Ele reforça que, apesar de alguns pacientes oncológicos estarem no grupo de risco para desenvolver a versão mais grave da Covid, o tratamento, como a quimioterapia, e os exames não devem ser interrompidos na maior parte dos casos:
— A pandemia é grave e não podemos subestimá-la. A questão dos leitos do SUS não é um problema de agora e é natural que estejam sendo usados para os casos de Covid-19. Mas precisamos lembrar que o câncer não espera e, em alguns casos, uma diferença de um ou dois meses pode fazer toda a diferença não só nas chances de cura, mas também em tratamentos mais amenos, que não atrapalhem tanto a qualidade de vida das pessoas. É necessário um esforço das entidades públicas muito maior do que está sendo feito até agora para melhorar as condições de acesso com segurança aos hospitais e clínicas, melhorando os protocolos de limpeza, higienização e distanciamento social.

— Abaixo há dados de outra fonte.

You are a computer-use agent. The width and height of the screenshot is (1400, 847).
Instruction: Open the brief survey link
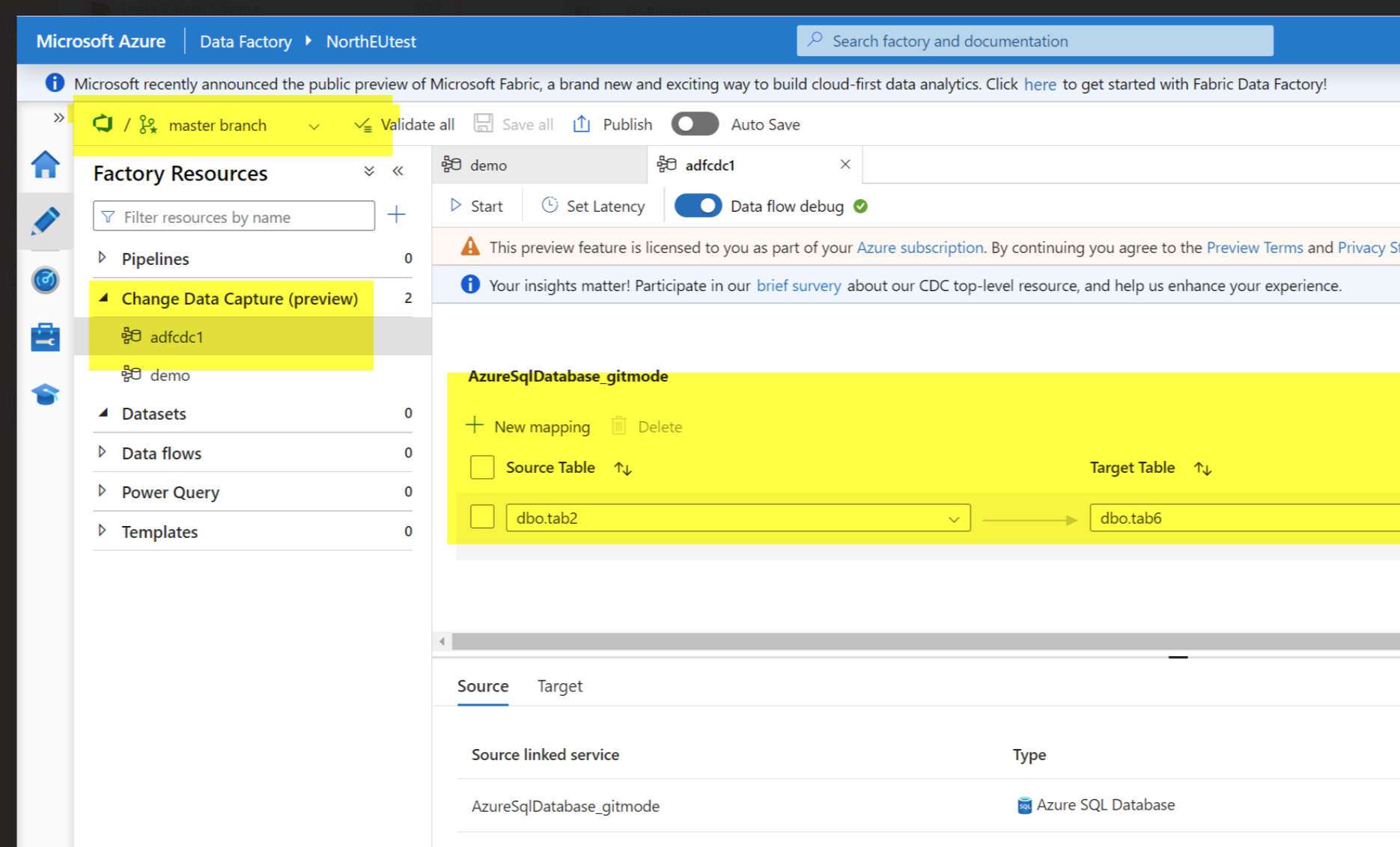pyautogui.click(x=798, y=285)
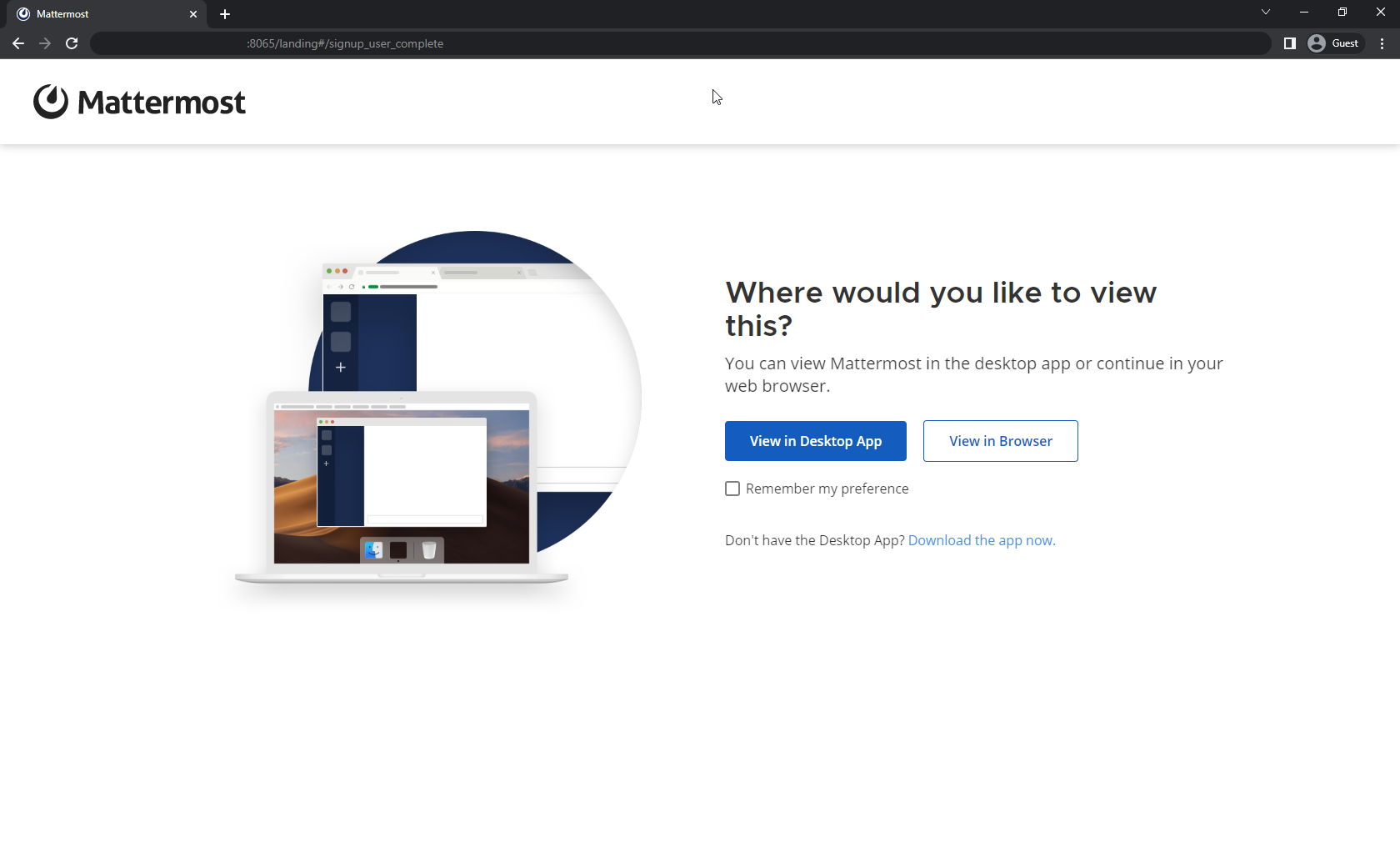Open the Download the app now link
This screenshot has height=842, width=1400.
point(981,540)
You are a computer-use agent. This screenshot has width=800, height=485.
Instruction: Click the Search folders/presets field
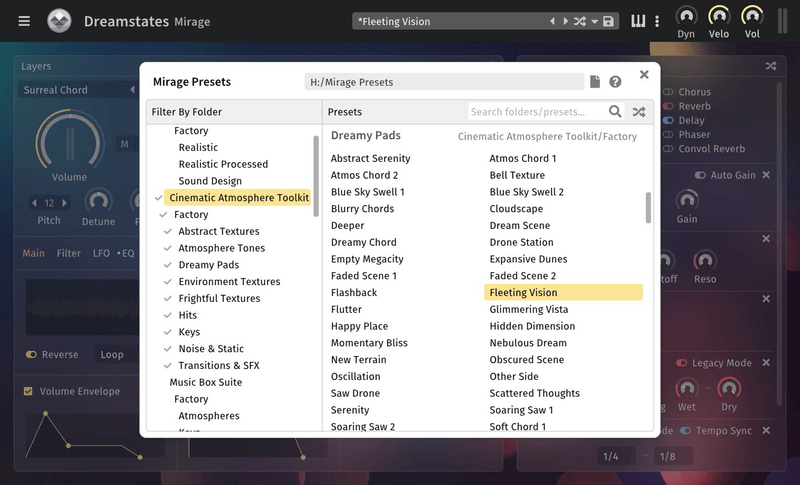(537, 112)
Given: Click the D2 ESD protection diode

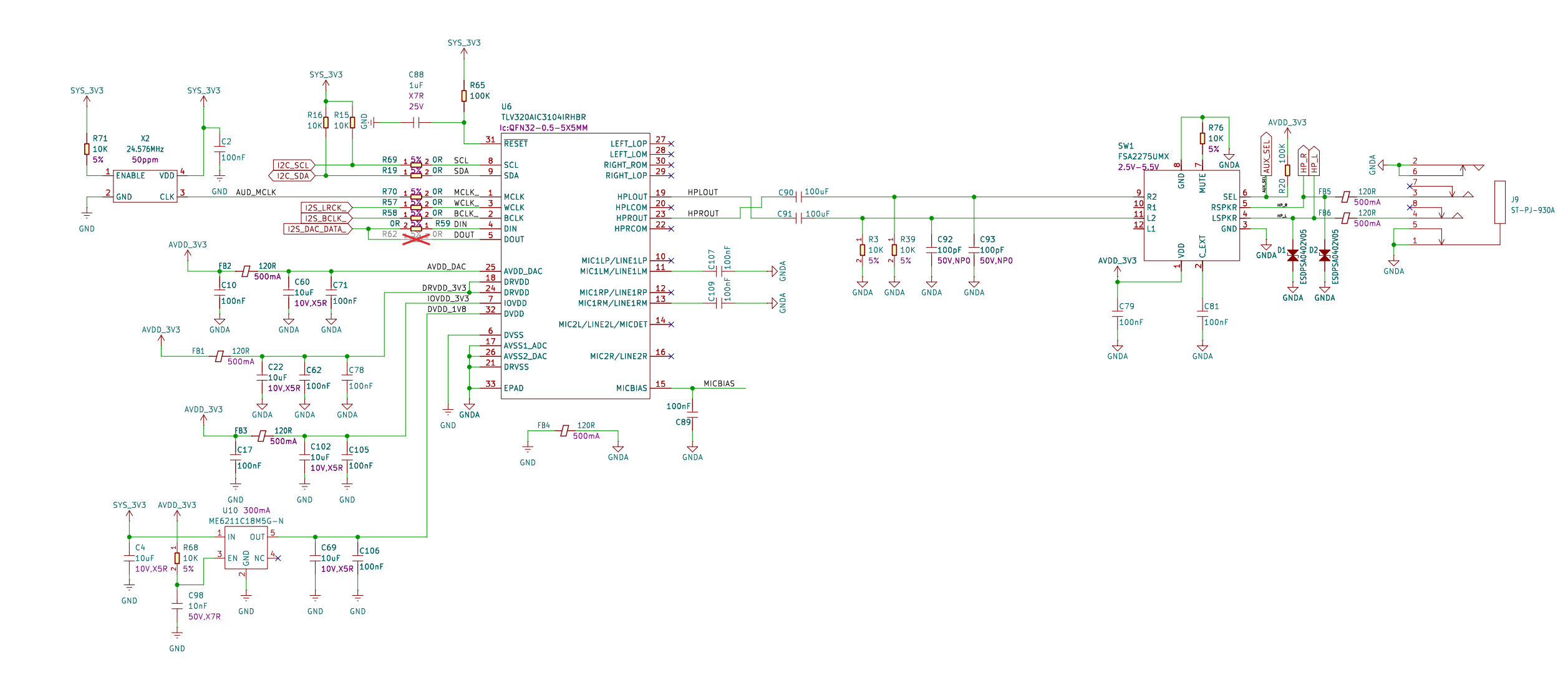Looking at the screenshot, I should (1325, 256).
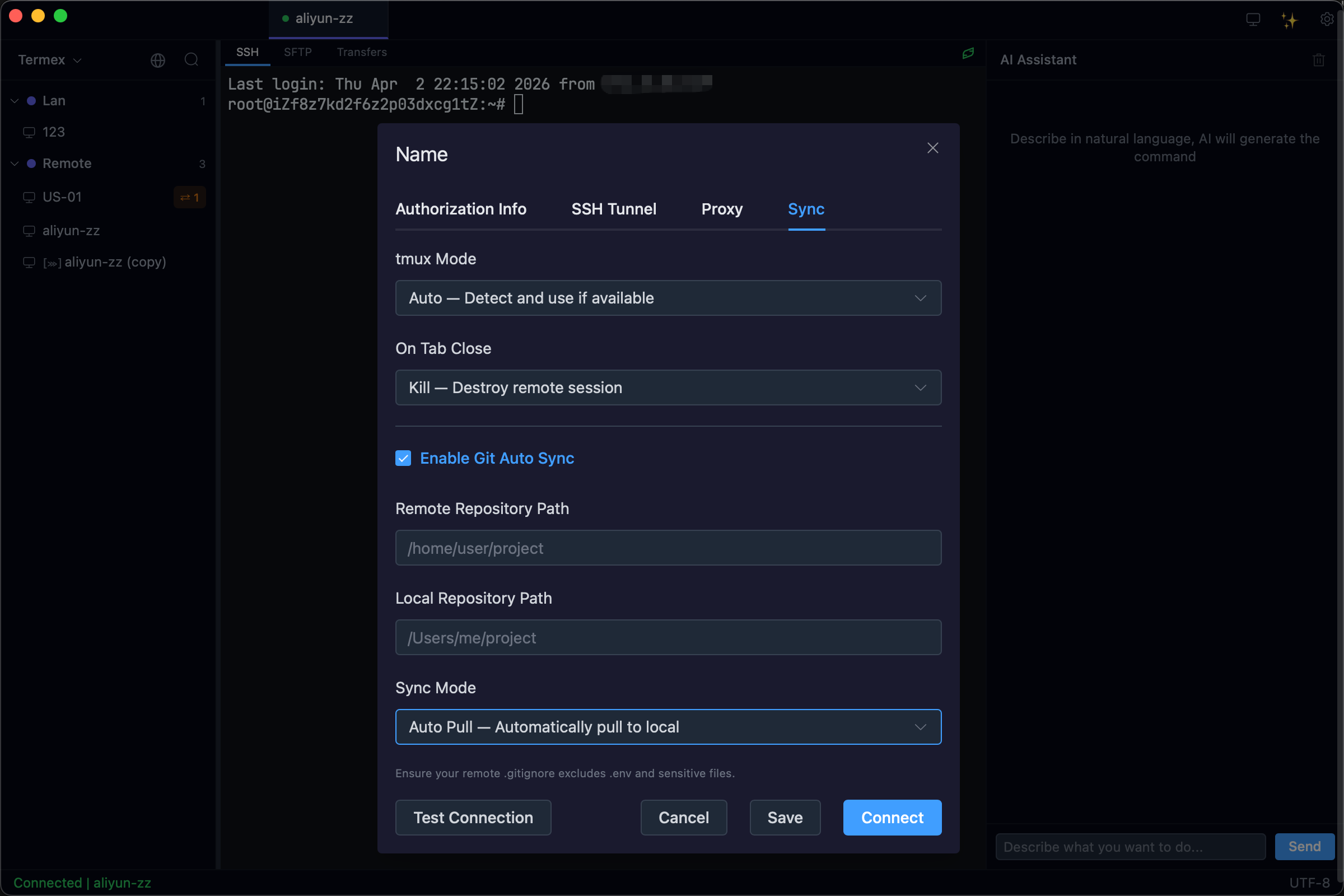Open the tmux Mode dropdown
Image resolution: width=1344 pixels, height=896 pixels.
668,298
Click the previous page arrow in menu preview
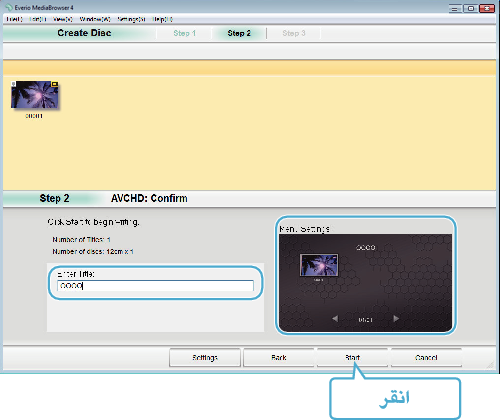Image resolution: width=500 pixels, height=420 pixels. (335, 319)
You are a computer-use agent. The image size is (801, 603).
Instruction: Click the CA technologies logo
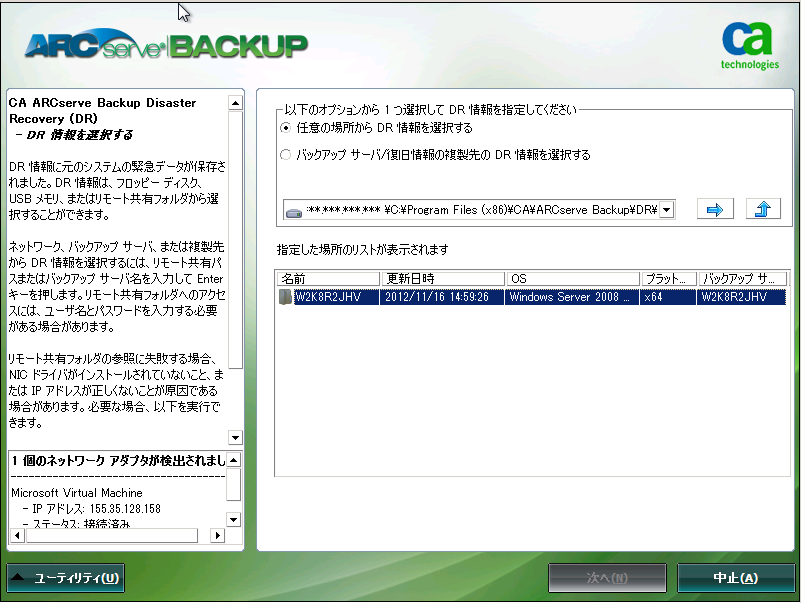(748, 45)
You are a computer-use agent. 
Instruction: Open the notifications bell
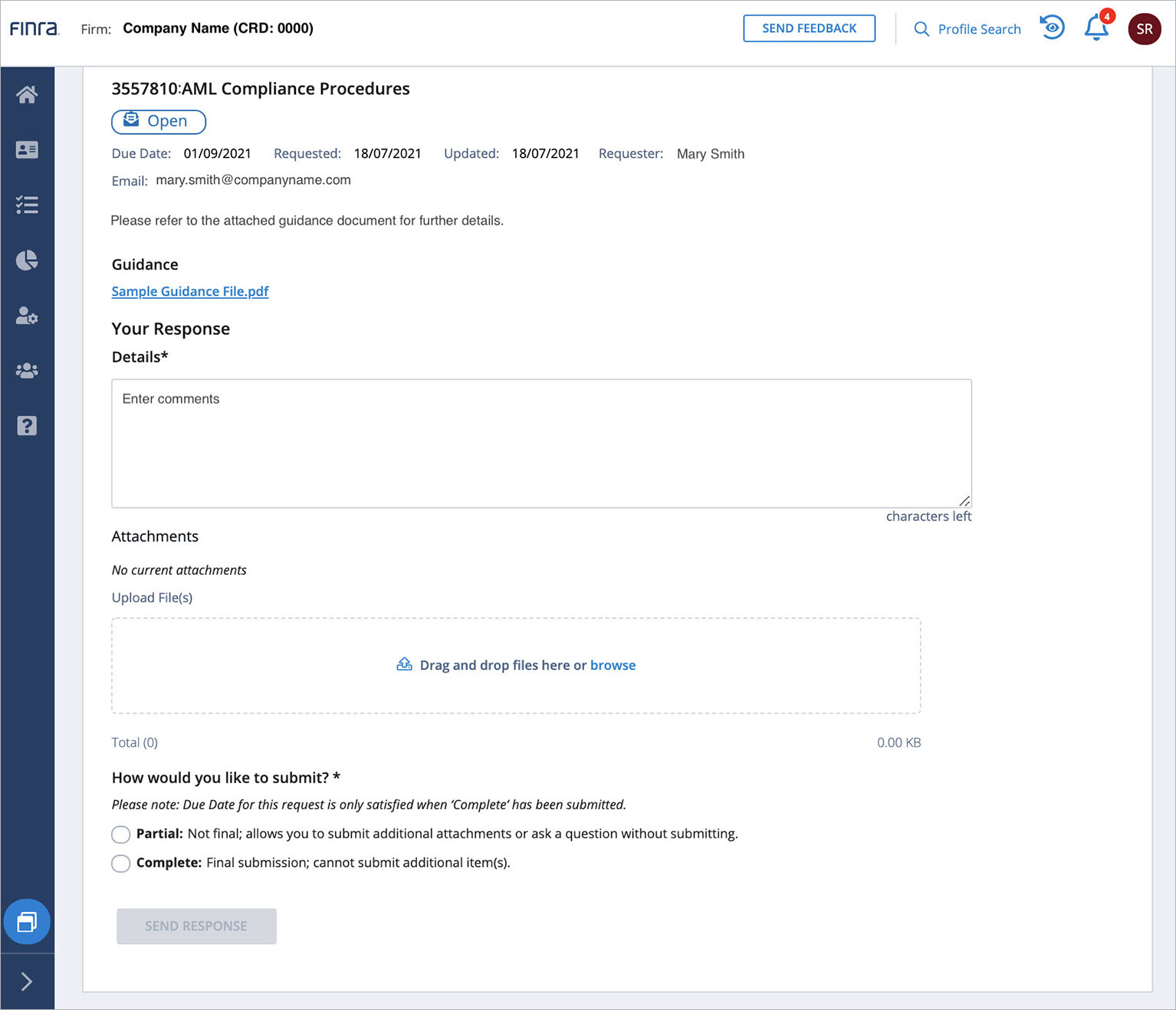[1096, 28]
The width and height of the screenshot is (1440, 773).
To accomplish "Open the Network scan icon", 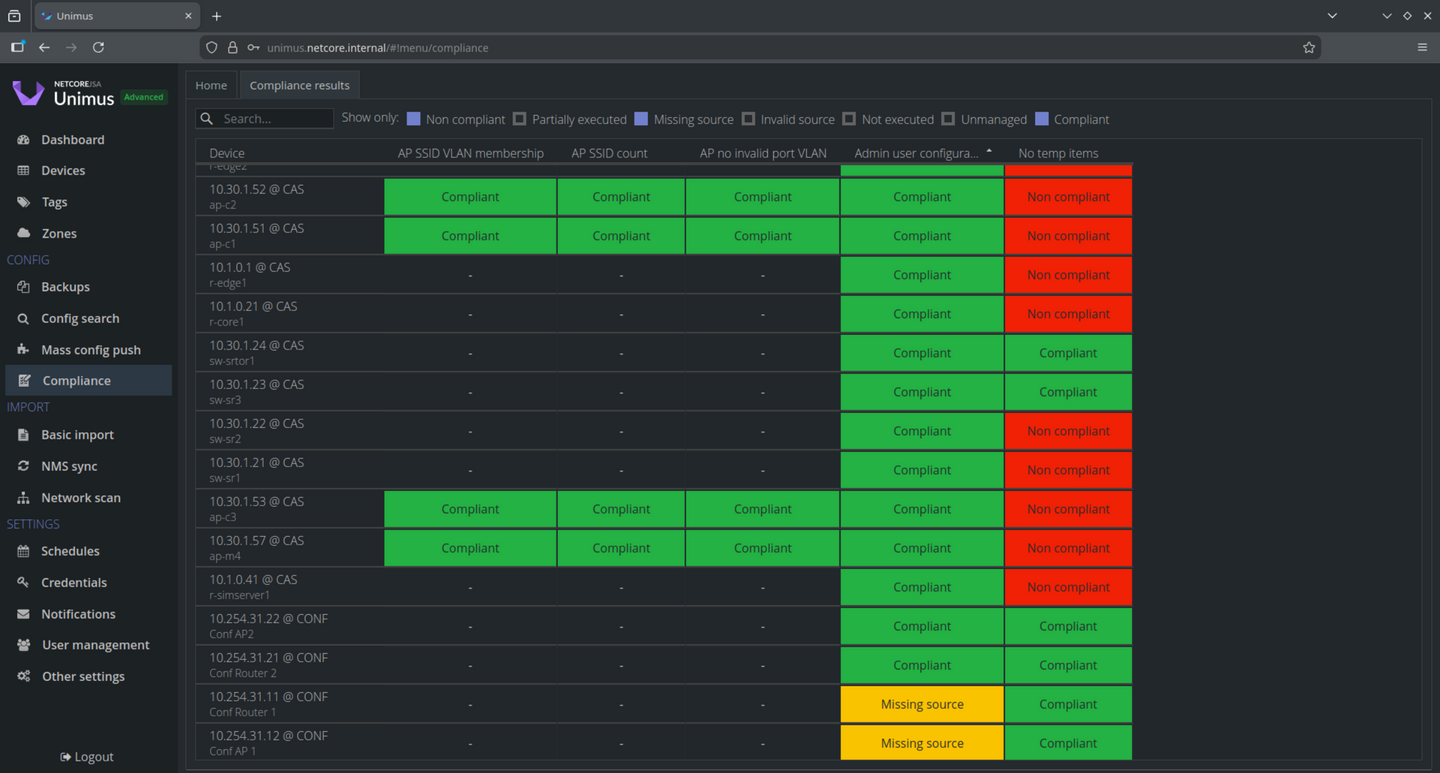I will 24,498.
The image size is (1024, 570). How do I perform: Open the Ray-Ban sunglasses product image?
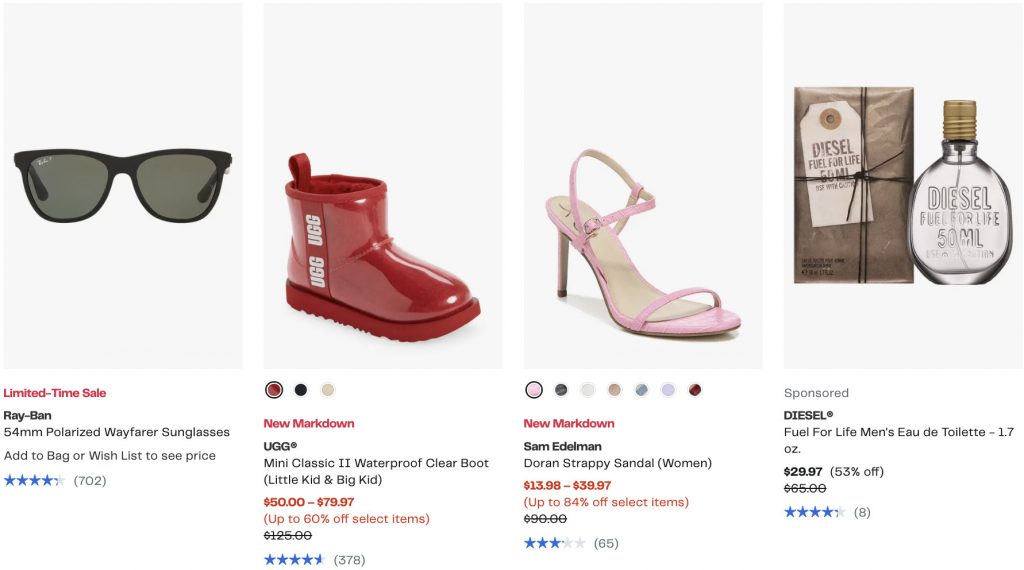pos(123,186)
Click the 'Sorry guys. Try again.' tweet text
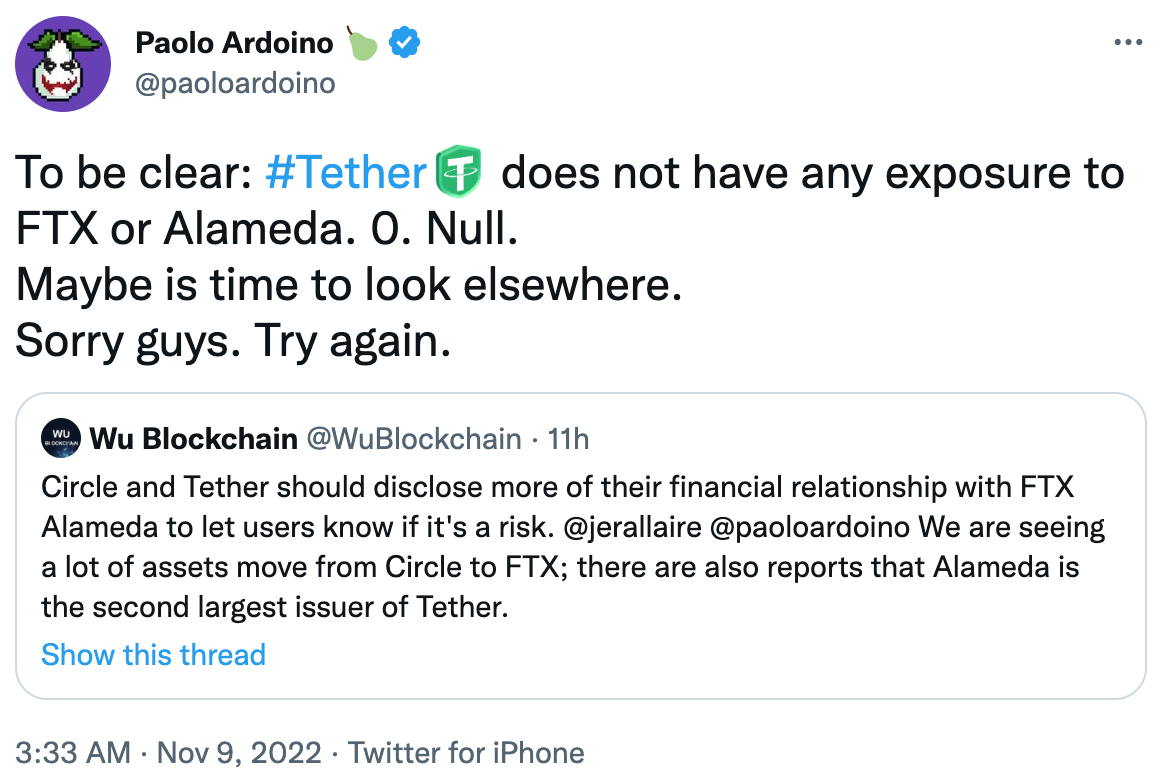1166x780 pixels. point(233,342)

Segundo o Ministério da Saúde, "a organização e o controle da Rede de Atenção às Pessoas com Câncer são de responsabilidade das Secretarias de Saúde, sendo atribuição dos gestores estaduais, distrital e municipais a definição de competências de cada unidade integrante de sua rede", conforme dispõe a portaria nº 1.399.
A campanha "O câncer não espera" é uma iniciativa do Instituto Oncoclínicas com a Sociedade Brasileira de Radioterapia (SBRT), a Sociedade Brasileira de Patologia (SBP), a Sociedade Brasileira de Mastologia (SBM), a Sociedade Brasileira de Cirurgia Torácica (SBCT), a Associação Brasileira de Linfoma e Leucemia (Abrale), a Associação para Crianças e Adolescentes com Câncer (Tucca), oInstituto Oncoguia e o Movimento Todos Juntos Contra o Câncer (TJCC).